Andrew wrote:Respect folks. Marcie has been thru more than most of us ever will. I'm glad thrilled she's back. What a voice.
I think this says everything...and more.
http://www.lazyrocker.com/index.php?opt ... &Itemid=66
After the ‘Tormented’ album there was a long time of silence around you. You made an impressive decision in your life which takes a lot of courage. How do you look back at that time in your life ?
Marcie: Well, I really had no choice in the matter. It was either be true to myself, or die at that point. My drinking and drugging to numb the pain of being me had taken it’s toll and were not working any longer. I couldn’t’ go on if I wanted to live. After “Tormented” I needed to be alone and start a new life. Music became a part of my past. When it got down to it, I looked back on why I wanted to be famous and it all made sense to me. I had to be loved on such a grand scale so as to prove to myself and my parents, who I secretly thought hated me, that I was worthy of love because I did not love who I was.

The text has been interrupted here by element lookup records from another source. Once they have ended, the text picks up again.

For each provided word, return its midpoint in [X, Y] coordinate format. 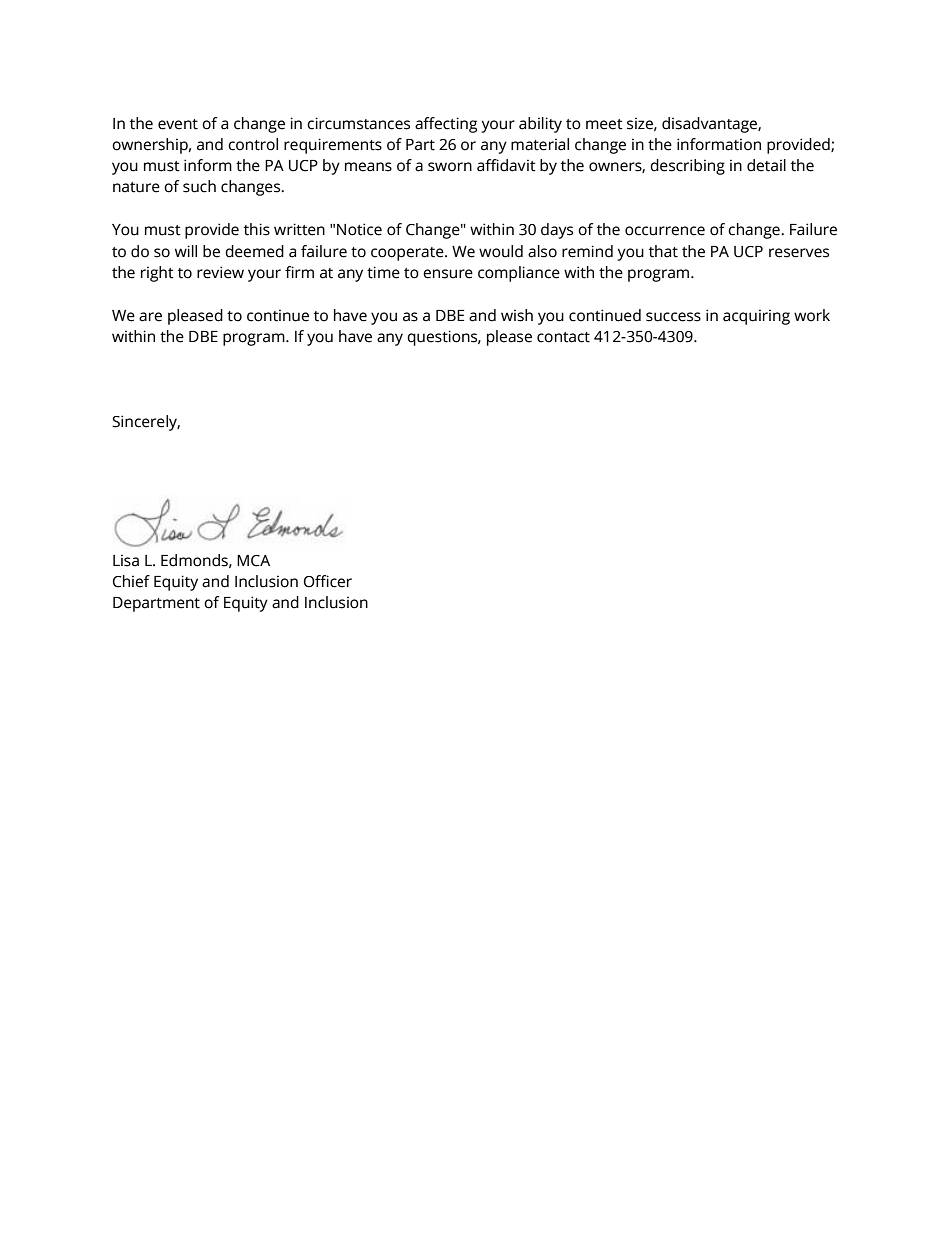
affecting [446, 125]
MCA [253, 561]
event [178, 124]
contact [563, 337]
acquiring [756, 317]
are [150, 317]
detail [766, 165]
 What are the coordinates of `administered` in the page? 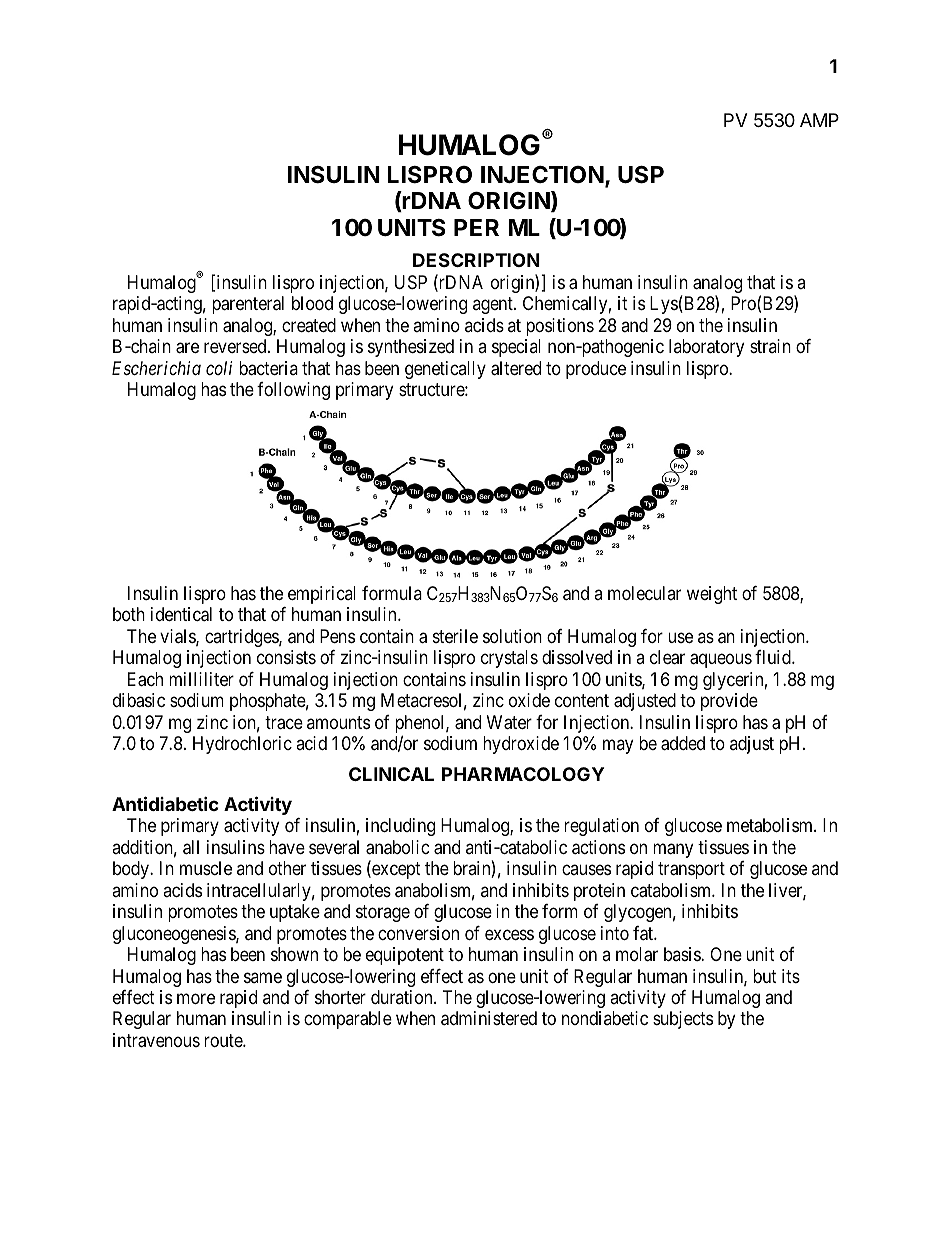 It's located at (489, 1018).
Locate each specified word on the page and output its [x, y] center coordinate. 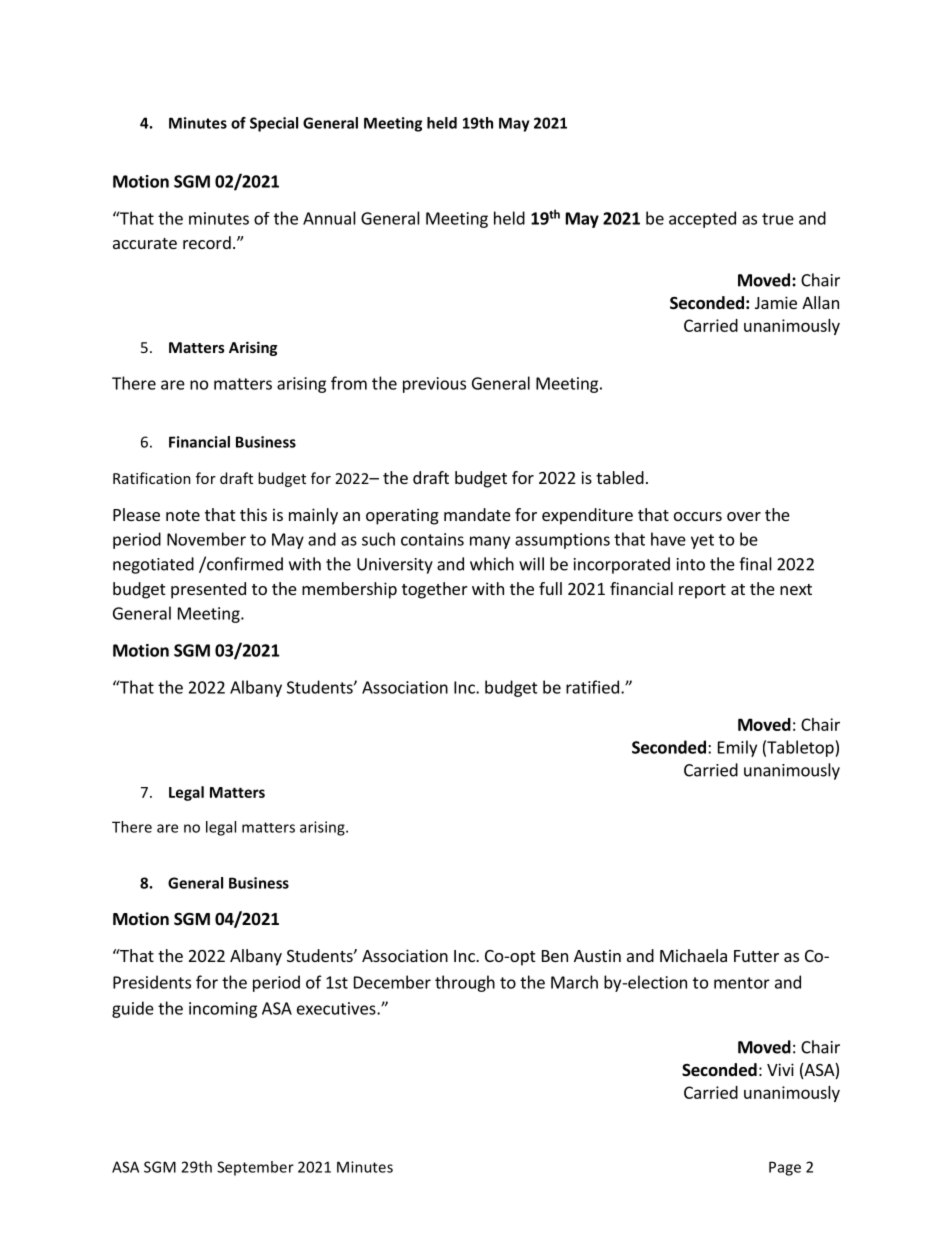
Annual [329, 218]
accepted [702, 219]
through [465, 983]
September [255, 1168]
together [435, 590]
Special [274, 124]
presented [208, 590]
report [702, 591]
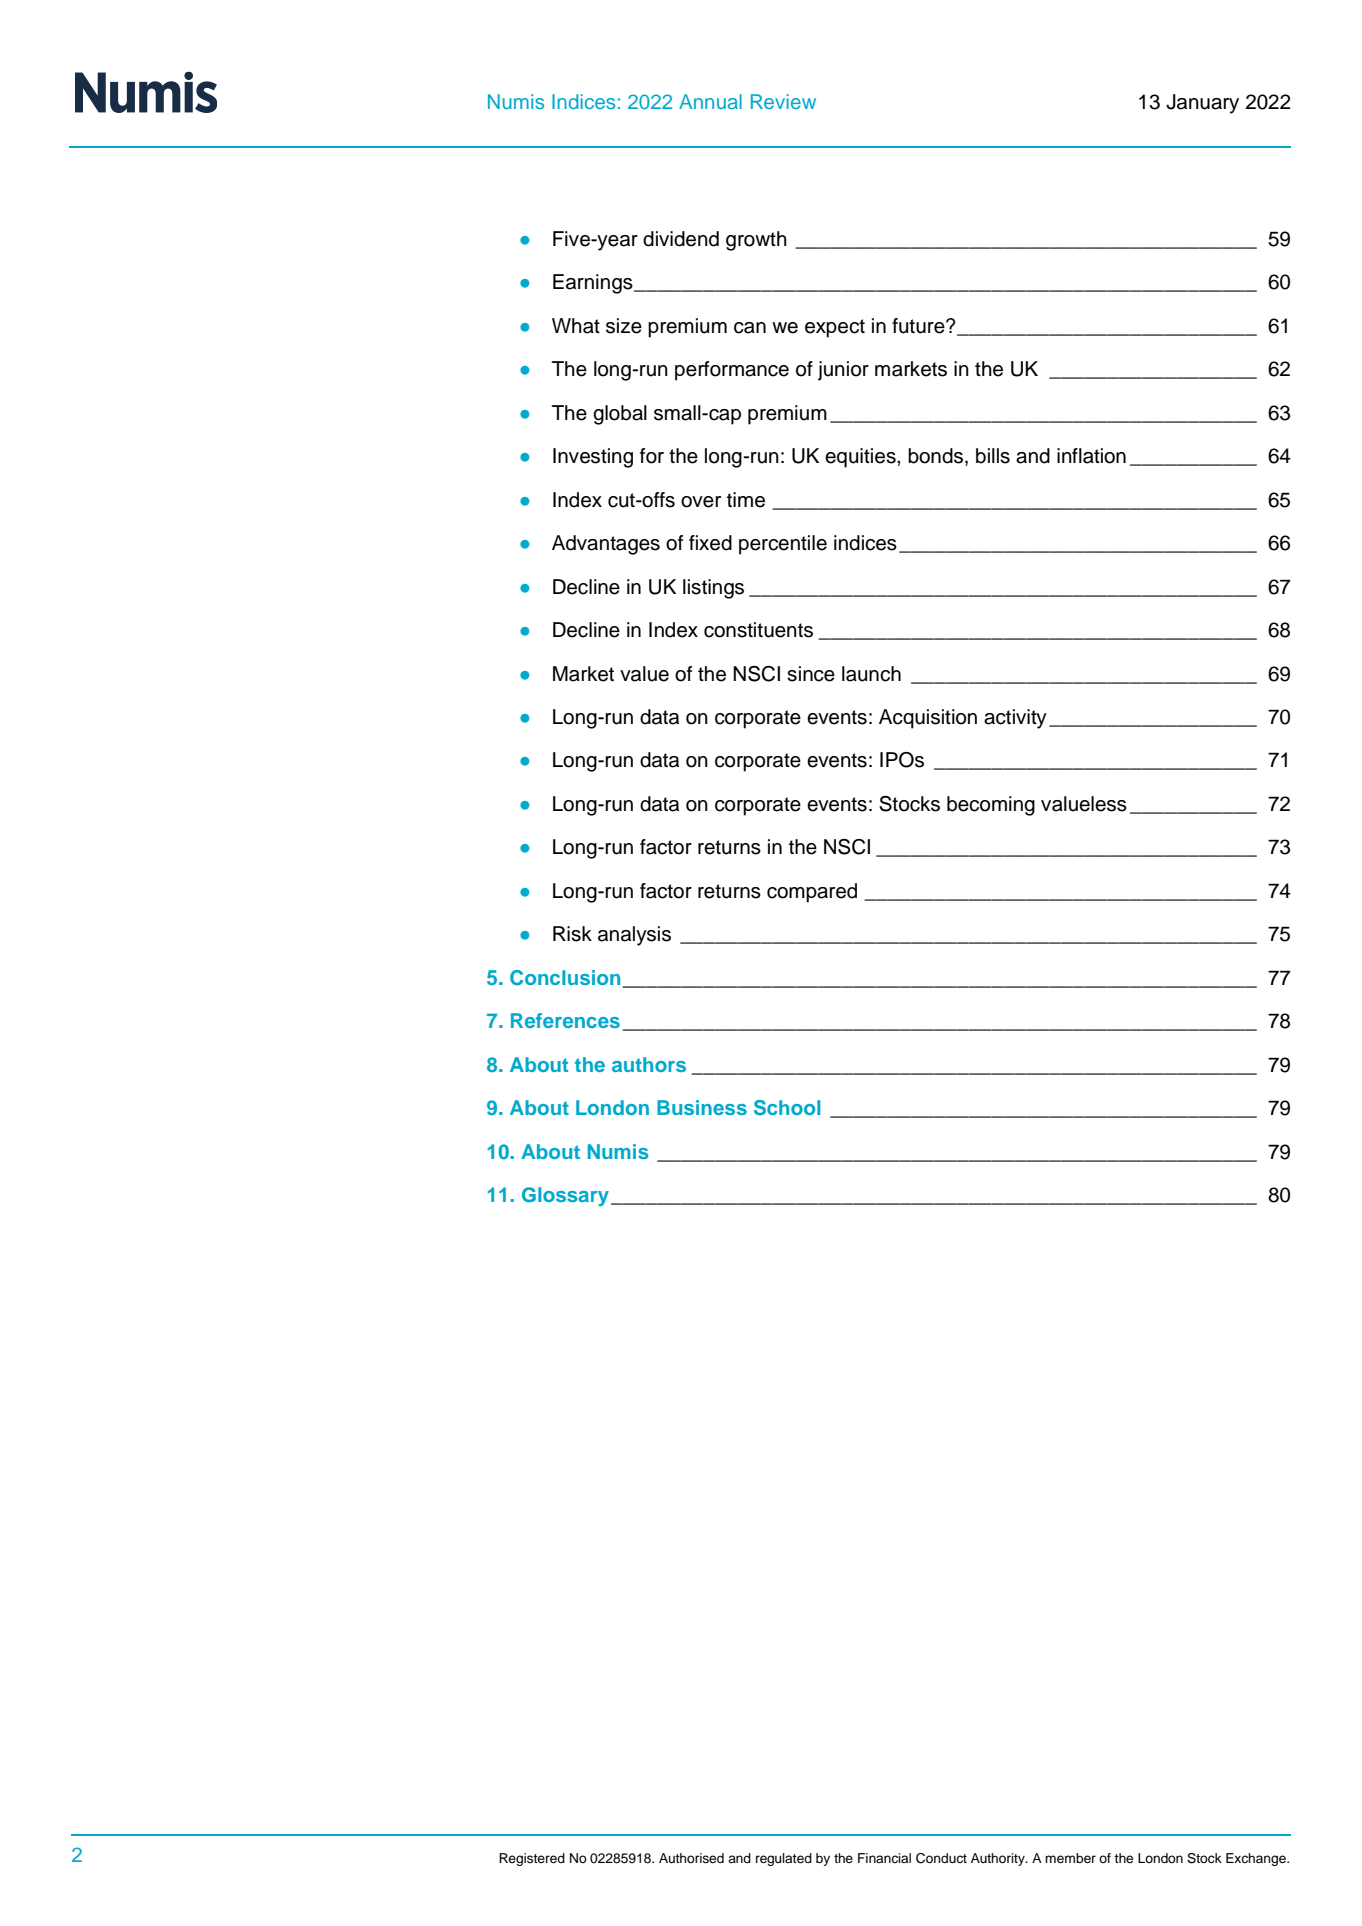  I want to click on analysis, so click(634, 936).
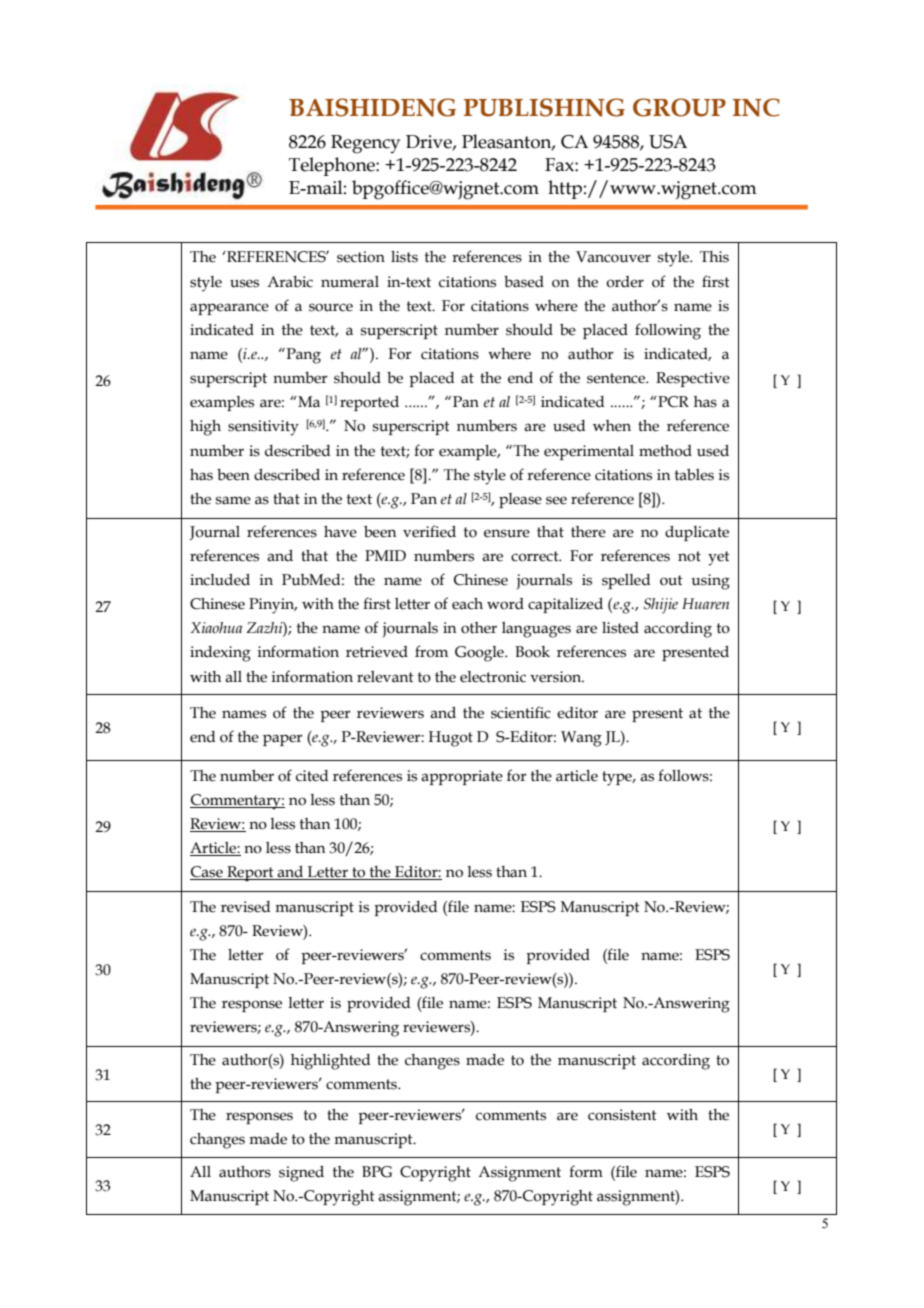 The width and height of the screenshot is (924, 1308). Describe the element at coordinates (301, 1174) in the screenshot. I see `signed` at that location.
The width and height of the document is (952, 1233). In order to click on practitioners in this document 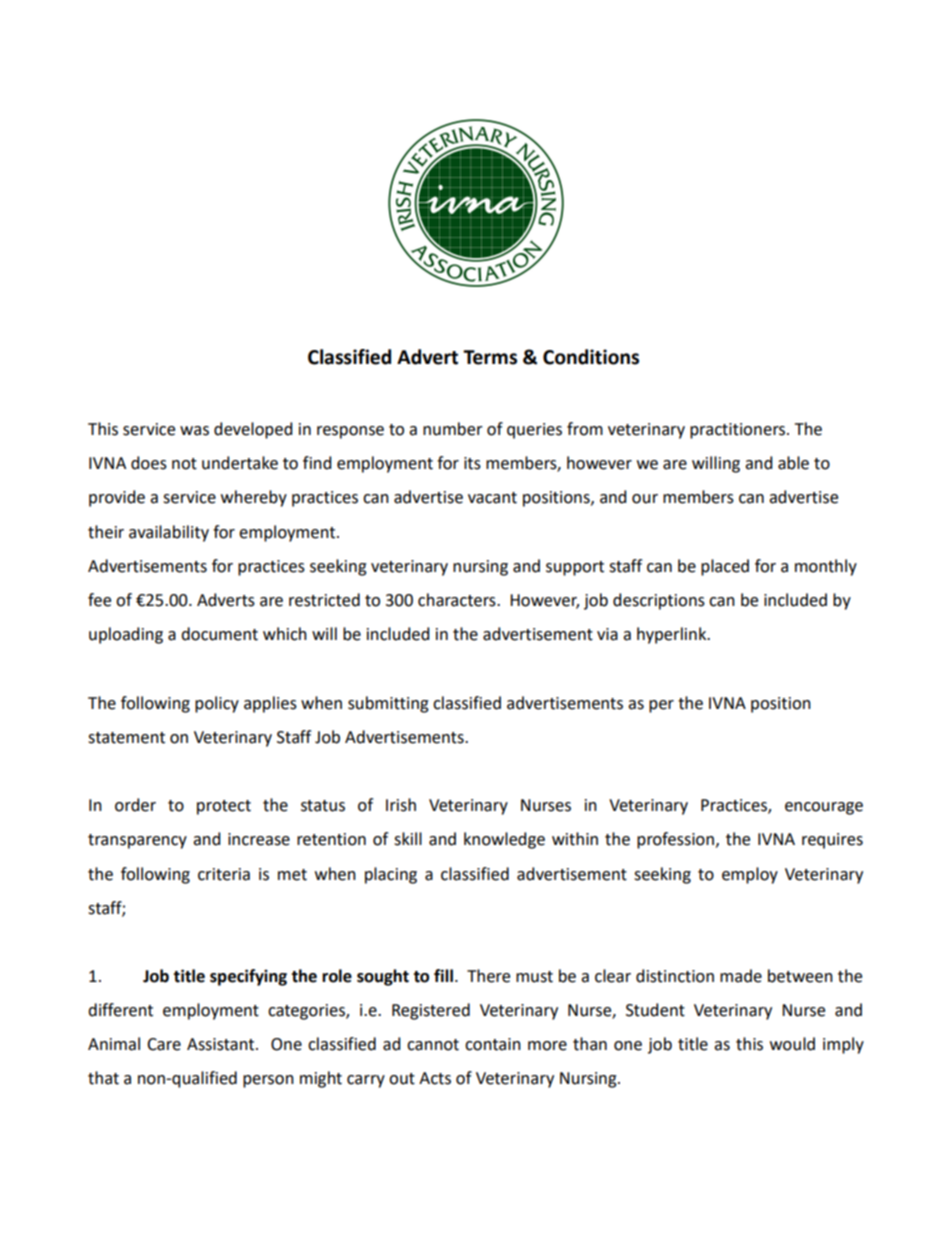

In fact I loathed who I was born as. I had no self esteem. I needed to find myself and learn how to give myself the love that I so desperately sought from others. With my faith firmly planted in God and things worthy of praise and self esteem, I was able to venture out in the world slowly but surely. Today I know that I am on the right life path. Because it led me to being back with my natal family as well as my musical family Bruce, Guy, Jay and Larry. I couldn’t be more happy. Finally! Thank you GOD!!!!! I guess the moral of the story is, “Learn to love yourself, and THEN you will be able to love others.”
and here...
http://www.melodicrock.com/interviews/marciefree.html
Just how dark did things get for you Marcie?
If I could've wished myself back to heaven instead of living my life as I am I would have. I never had the courage to actually harm myself. But I thought about it many times.
Yet, you had the courage to make that decision....
Courage or desperation? I think I had no choice in the matter. If I would've continued my life as Mark I would have died for sure.